**TEKS HASIL EKSTRAKSI:**
......

Balotelli memegang peran penting dalam tiga pertandingan terakhir Liverpool. Disorot karena insiden rebutan nendang penalti.
Saat yang kunantikan itu tiba juga. Delapan belas menit setelah peluit babak kedua dibunyikan, bos memintaku masuk lapangan. Philippe Coutinho, kawan berteknik tinggi itu harus rela tak main penuh lagi. Tapi, soal tak main full, bukan hanya Cou yang mengalaminya. Ini tiga kali berturut-turut bagiku menjadi pengganti.
Saat lawan Spurs, aku masuk di menit ke-74 menggantikan Daniel Sturridge. Ada wajah kecewa dari tribun penonton yang bertanya, kenapa Stu –si anak hilang yang telah kembali itu harus diganti? Atau kenapa harus aku yang menjadi substitusinya? Bukan Rickie Lambert yang terbukti telah menabung gol di Liga Primer? Faktanya, menit ke-83, sepakan kaki kananku menjadi pengubah pertandingan. Memanfaatkan umpan Adam Lallana, gol itu membuat 44.577 penonton di Anfield –sebagian besar pendukung Liverpool- tidak jadi pulang dengan hasil seri. Tidak sespektakuler skor di tiga laga kontra Tottenham sebelumnya memang, tapi tetap saja: menang adalah menang.

......

**TUGAS LATIHAN A:**
Menurut teks tentang Balotelli, siapa pemain yang digantikan sang narator saat melawan Spurs?
**TUGAS LATIHAN B:**
Lanjutkan teks tentang Balotelli mulai setelah kalimat terakhirnya.
Daftar di bawah ini tidak berkaitan dengan teks tentang Balotelli.

**BAHAN YANG DISEDIAKAN:**
......

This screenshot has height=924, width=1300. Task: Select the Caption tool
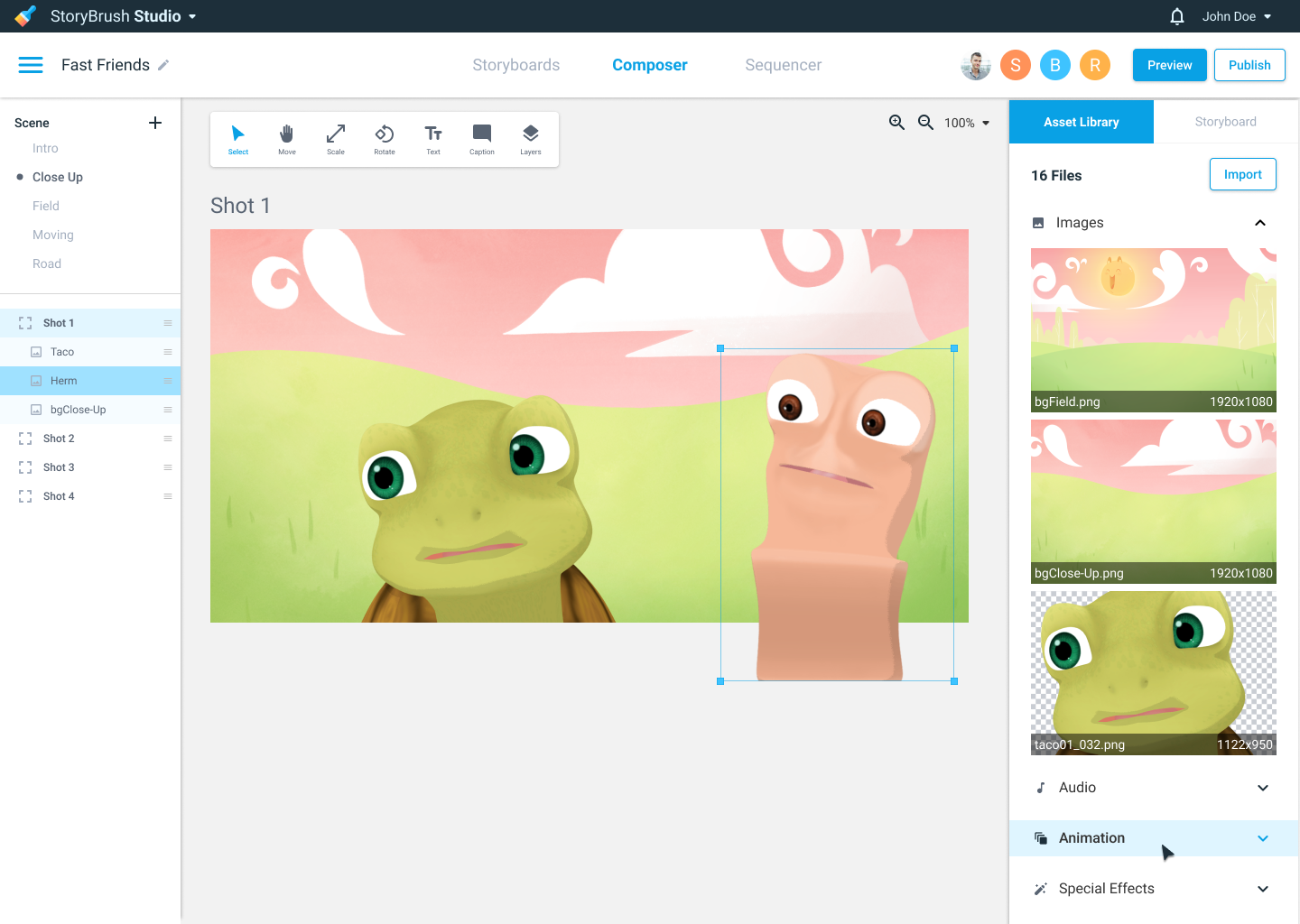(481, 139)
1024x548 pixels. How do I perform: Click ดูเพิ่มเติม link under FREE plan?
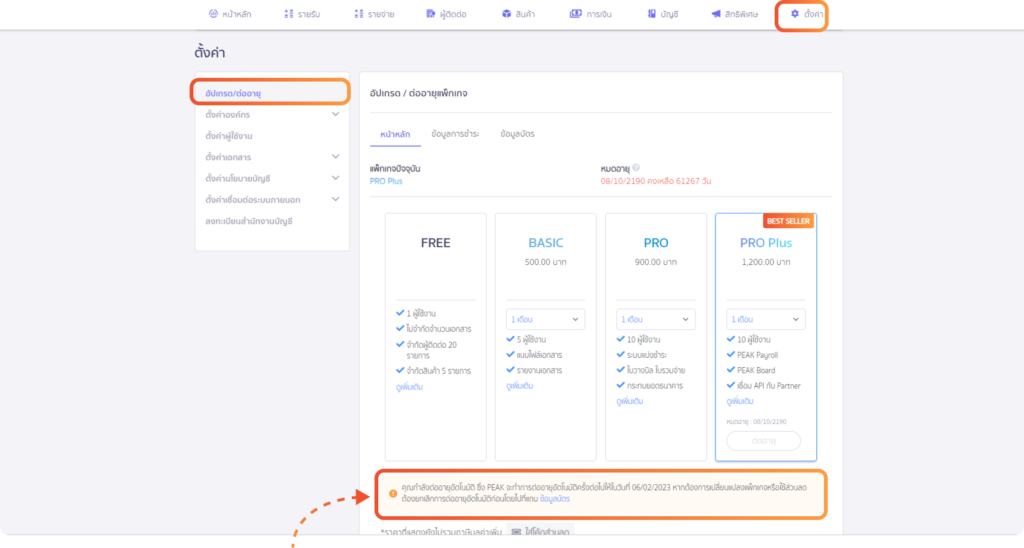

......

**HASIL TUGAS A:**
Daniel Sturridge.

**HASIL TUGAS B:**
Mestinya, gol itu kurayakan dengan ekspresif. Itu gol pertamaku di Liga Inggris setelah 883 hari! Tapi toh, tak ada acara melonjak, berpelukan ramai-ramai, atau berdansa. Tak ada pula selebrasi di depan supporter. Hanya mengepalkan tangan, sedikit teriakan, lalu untaian kalimat dan foto dingin di media sosial kucuitkan, “Great game guys!!! This smile is ONLY for those that always Belive and support me. Thank you.” Bagiku, yang sudah berlalu adalah sejarah. Tantangan ada di hari depan.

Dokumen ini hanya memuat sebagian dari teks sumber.